Donnerstag, 6. Juni 2013

Der Hahn im Korb

Liebe Mathilda,
hihi - hab ich mal wieder intuitiv die richtige Entscheidung getroffen.
Heute morgen wusste ich, dass ich ihm die Geburtstagsmail einfach vor unserem physischen Zusammentreffen von der Klinik aus schicke. Mit leicht veränderten Worten klang das dann so:
Lieber Florian,

ich wünsche Dir von Herzen alles Gute zum Geburtstag!

Statt vergänglicher Blumen kommt hier ein äußerst haltbares must-know für glückliche Menschen oder solche, die es werden wollen, das ich gerne mit Dir teile. Ansehen, Inhalieren und, wenn Du möchtest, Umsetzen:



Und für den "Alltagstransfer" hier nochmal zum Ausdrucken

 
Eva

Dass ich den richtigen Riecher hatte, bestätigte sich darin, dass er heute natürlich später auf die Arbeit kam als sonst. Er verschwand auch zunächst länger als üblich in seinem Büro (Ob er die mail schon gelesen hat?), half dann noch - ganz der Samariter - einer Klientin aus dem Krankentransport und telefonierte. Alles gut sichtbar durch das Fenster unseres Aufenthaltsraumes, in der die ganze Crew bereits versammelt war, um ihn zu begrüßen. Die Hälfte der anwesenden Frauen schmilzt dahin, die andere Hälfte denkt sich ihren Teil. Flo - noch immer vor dem Fenster - ließ sich Zeit. Man könnte fast meinen er zögerte seinen "Auftritt" hinaus, um die Präsenz noch zu erhöhen. Irgendjemand aus unserer Hühnerfarm hielt es dann nicht mehr aus und schlug vor, das Fenster zu öffnen und lauthals "Happy Birthday" zu singen. Das wurde dann auch sofort in die Tat umgesetzt, war sehr lustig und der Hahn konnte nun nicht mehr umhin uns wahrzunehmen. Ich ziehe mich bei solchen Gelegenheiten gerne zurück und beobachte einfach amüsiert das Treiben. Fazit: Er ist ein Hahn im Korb, sonnt sich gerne in dieser Position und kokettiert ein bisschen damit, dass er bei sooooooooo viel Aufmerksamkeit ja ganz beschämt sei. Hysterisches Kichern und theatralisches Schauspieltalent bei ihm. Von wegen! Das gefällt ihm wohl ganz gut.
Es folgten Gratulationen, Kuchen essen, zusammensitzen. Ich saß weit entfernt von ihm und kam da auch nicht so heraus. Ich überlegte wie ich noch zu meiner Gratulationsumarmung kommen könnte, denn die wollte ich unbedingt. Selbst schuld, wer das hier nicht umsetzen kann. Ganz nach dem Motto: "Everyone is gifted, but some people never open their package." Wenn ich noch lange gewartet hätte, hätte es sich bald erledigt. Und so kam es, dass sich irgendwann die Runde ausdünnte. Ich stellte mein Geschirr in den Geschirrspüler und begab mich in seine Nähe. Er stand nun neben mir und machte eine lockere Bemerkung über die heute gesprengte Morgenbesprechung (ein anderes Thema). Ich dachte "Jetzt oder nie" und sagte 

"Ja, ... dann wünsch ich Dir einen schönen Tag ..."

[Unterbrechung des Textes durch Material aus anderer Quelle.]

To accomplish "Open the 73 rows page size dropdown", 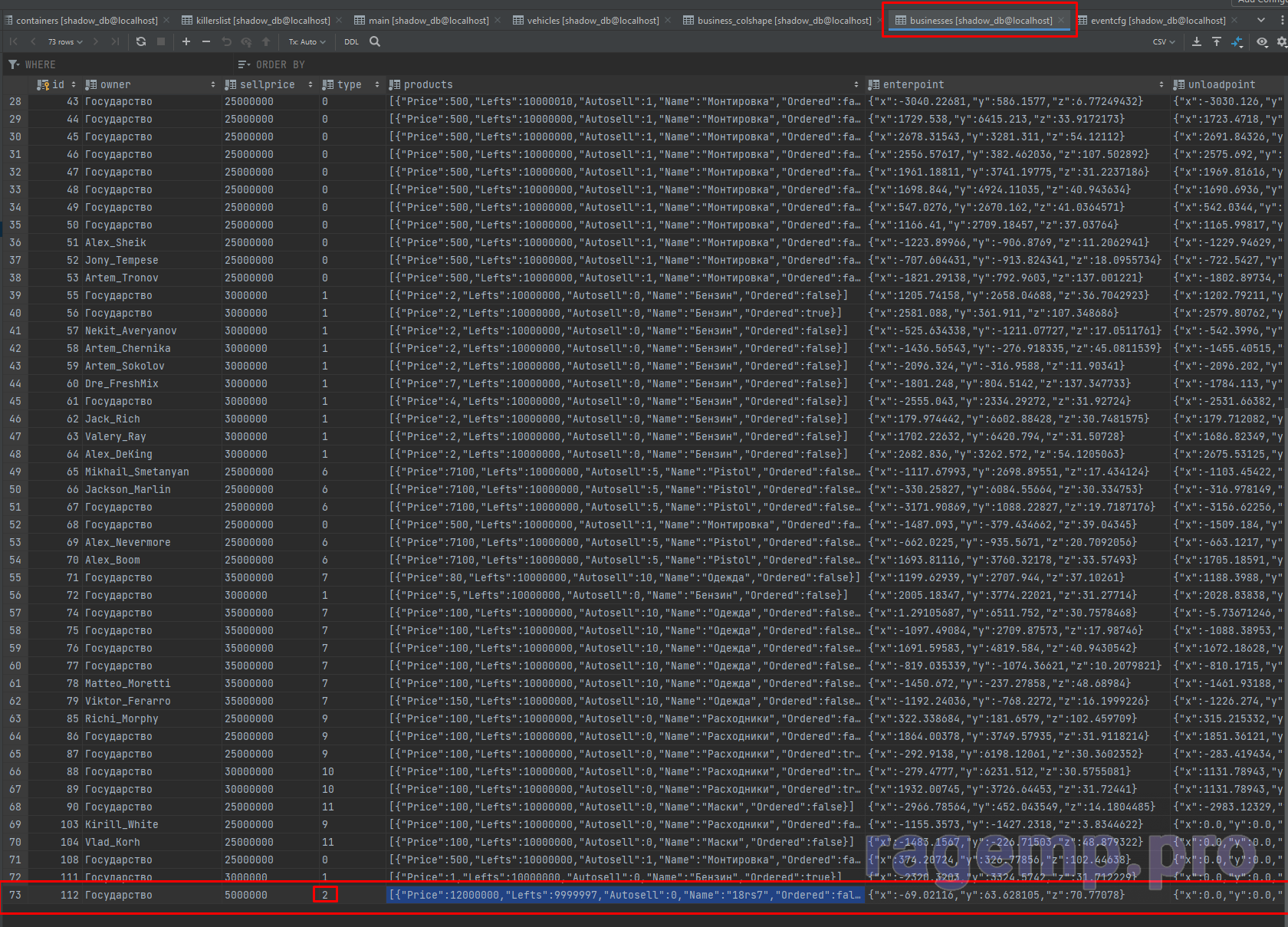I will pyautogui.click(x=65, y=42).
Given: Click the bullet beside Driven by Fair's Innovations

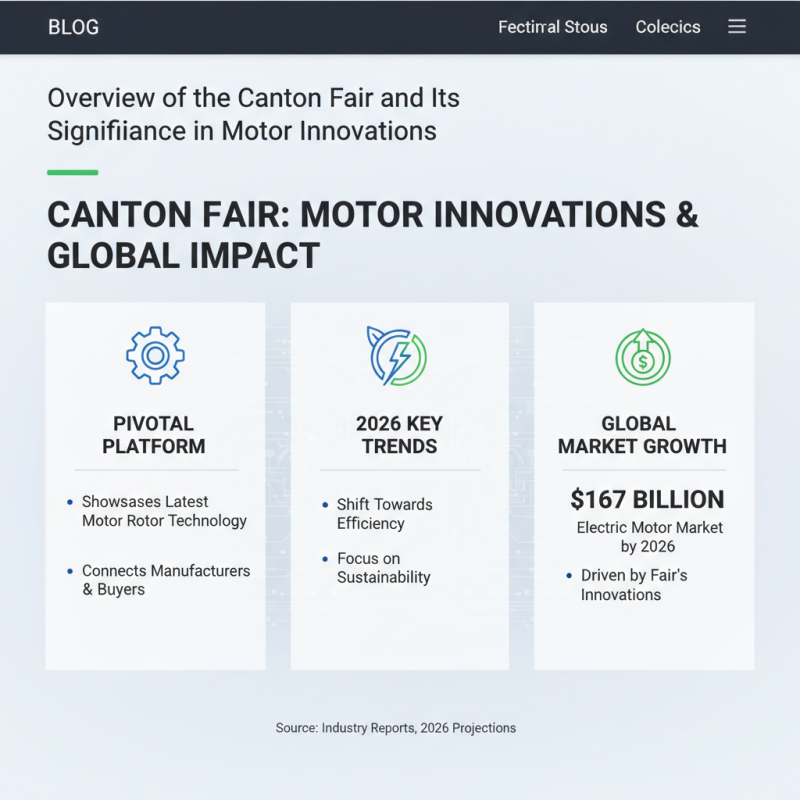Looking at the screenshot, I should point(570,575).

Ich lächelte und deutete mit meiner Körpersprache die Umarmung an. Dass er eine Zehntelsekunde später noch da stand wo er stand, nahm ich als Einwilligung.

"...Lass Dich drücken..."

Ich umarmte ihn und legte all meine Sehnsucht in die zwei Arme, die ihn umrandeten. In sein linkes Ohr sagte ich mit leiser Stimme:

"Alles Gute zum Geburtstag." 

Und er ließ sich drücken, ließ die Umarmung bereitwillig geschehen - und drückte sogar mit. Ich spürte seine frisch gewaschenen Haare an meiner Wange. Das war schon ganz schön nah. Naher als neulich nach dem Lauf. Seine Haare waren weicher und nicht so stachelig-borstig wie letzte Woche. Das war wirklich schön. Haarwuschelphantasien inklusive. Ich habe ihn umarmt. Diesmal ohne Alkohol und Ansage der Verwaltungschefin. Wir beide im Vollbesitz unserer geistigen Kräfte. Leider wußte ich aus Kapazitätsmangel meines Gehirns nie, wo eigentlich seine Arme beim Umarmen waren. Irgendwo auf meinem Rücken schätze ich. Egal, er hat ja offensichtlich mitgemacht. Wir wissen, was wir tun. Was kommt als nächstes?